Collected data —
- Opening Delimiter -
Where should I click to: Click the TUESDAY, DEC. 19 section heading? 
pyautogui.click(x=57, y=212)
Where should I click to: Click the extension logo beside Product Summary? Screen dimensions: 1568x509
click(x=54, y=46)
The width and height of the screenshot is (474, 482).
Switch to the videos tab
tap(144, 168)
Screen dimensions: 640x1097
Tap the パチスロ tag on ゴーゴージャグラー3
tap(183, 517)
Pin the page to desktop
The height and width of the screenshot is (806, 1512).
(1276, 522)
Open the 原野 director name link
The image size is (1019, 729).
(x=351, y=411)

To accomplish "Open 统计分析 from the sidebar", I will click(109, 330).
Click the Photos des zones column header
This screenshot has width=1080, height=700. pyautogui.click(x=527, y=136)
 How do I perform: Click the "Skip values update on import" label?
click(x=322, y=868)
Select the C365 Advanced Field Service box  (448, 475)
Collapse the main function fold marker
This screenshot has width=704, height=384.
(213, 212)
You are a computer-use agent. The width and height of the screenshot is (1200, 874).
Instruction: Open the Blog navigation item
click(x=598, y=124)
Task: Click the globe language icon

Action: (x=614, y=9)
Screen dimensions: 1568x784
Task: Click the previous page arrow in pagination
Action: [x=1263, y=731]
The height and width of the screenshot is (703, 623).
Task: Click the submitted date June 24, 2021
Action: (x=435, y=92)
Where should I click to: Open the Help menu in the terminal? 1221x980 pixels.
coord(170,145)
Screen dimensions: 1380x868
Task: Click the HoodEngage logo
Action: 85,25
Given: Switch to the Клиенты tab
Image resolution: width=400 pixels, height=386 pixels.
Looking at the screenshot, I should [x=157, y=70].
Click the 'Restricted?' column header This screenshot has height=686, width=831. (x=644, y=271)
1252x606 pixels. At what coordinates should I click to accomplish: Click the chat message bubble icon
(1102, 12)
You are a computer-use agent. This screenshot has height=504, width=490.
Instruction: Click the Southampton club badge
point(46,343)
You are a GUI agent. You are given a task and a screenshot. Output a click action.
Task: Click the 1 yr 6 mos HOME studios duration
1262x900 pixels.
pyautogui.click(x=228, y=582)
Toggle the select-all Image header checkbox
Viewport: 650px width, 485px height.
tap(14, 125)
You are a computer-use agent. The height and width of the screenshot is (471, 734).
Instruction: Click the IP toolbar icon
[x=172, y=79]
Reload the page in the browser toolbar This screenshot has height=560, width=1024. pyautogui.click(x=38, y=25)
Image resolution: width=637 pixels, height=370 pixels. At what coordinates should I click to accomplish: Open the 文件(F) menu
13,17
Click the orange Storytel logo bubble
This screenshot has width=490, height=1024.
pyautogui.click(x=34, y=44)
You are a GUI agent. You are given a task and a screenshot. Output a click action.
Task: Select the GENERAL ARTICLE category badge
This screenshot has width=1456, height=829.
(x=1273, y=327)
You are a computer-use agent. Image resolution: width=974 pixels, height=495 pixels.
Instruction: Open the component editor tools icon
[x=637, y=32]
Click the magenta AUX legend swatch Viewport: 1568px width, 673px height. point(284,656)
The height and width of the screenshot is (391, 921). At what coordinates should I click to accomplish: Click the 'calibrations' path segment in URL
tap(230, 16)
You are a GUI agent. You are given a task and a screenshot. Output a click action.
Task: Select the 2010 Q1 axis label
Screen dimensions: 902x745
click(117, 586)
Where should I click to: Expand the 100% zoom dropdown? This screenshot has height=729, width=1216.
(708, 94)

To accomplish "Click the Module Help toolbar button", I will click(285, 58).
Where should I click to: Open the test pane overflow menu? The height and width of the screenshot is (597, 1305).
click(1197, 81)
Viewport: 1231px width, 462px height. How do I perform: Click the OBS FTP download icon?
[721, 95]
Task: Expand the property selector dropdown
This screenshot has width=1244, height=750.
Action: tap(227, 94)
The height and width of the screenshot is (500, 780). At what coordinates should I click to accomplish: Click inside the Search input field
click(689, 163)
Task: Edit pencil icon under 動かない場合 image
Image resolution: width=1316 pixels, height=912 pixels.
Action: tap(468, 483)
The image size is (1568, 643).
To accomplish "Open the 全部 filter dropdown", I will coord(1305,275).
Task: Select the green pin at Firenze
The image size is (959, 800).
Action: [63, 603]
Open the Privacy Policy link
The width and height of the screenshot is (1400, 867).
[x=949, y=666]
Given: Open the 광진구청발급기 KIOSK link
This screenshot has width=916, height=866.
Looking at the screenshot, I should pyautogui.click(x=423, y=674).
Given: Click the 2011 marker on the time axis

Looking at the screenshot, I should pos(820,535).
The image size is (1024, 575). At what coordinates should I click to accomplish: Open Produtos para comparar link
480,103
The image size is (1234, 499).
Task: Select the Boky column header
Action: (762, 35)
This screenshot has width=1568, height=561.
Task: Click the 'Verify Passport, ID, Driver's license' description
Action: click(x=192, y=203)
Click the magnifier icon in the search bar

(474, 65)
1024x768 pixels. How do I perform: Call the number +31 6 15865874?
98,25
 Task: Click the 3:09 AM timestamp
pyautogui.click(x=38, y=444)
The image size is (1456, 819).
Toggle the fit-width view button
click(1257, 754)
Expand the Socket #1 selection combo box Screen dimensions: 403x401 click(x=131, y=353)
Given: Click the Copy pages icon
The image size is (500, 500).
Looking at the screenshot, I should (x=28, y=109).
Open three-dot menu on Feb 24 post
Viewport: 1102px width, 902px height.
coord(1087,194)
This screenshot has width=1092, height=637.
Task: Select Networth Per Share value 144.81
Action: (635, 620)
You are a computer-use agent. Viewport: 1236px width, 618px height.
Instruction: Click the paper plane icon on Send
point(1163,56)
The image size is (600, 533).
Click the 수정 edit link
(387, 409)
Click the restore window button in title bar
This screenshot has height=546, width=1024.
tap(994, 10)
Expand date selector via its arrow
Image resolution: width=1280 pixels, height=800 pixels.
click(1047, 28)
- Closing Delimiter -
TASK DIRECTIONS — All lines with the word "will" need to be copied from the data above.

WORKED SOLUTION —
To accomplish "Open 统计分析 from the sidebar", I will click(109, 330).
To accomplish "Click the Module Help toolbar button", I will click(285, 58).
To accomplish "Open the 全部 filter dropdown", I will coord(1305,275).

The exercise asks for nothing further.